Curate evaluation datasets and items — the input/expected-output pairs your experiments run against.

Datasets

A dataset is a curated collection of items — each an input paired with an expected output — used to evaluate models and agents. Datasets are the fixed yardstick an experiment measures against.
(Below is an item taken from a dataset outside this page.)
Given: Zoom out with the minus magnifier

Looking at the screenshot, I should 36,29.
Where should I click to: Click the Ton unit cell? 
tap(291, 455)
Part of the Hanzo Cloud evaluation surface, tenant-scoped by org.

Create a dataset

curl -X POST https://api.hanzo.ai/v1/evals/datasets \
  -H "Authorization: Bearer hk-..." \
  -H "Content-Type: application/json" \
  -d '{
    "name": "support-qa",
    "description": "Golden answers for common support questions"
  }'

Add items

Each item carries an input and an expectedOutput; metadata is free-form and travels with the item into every run.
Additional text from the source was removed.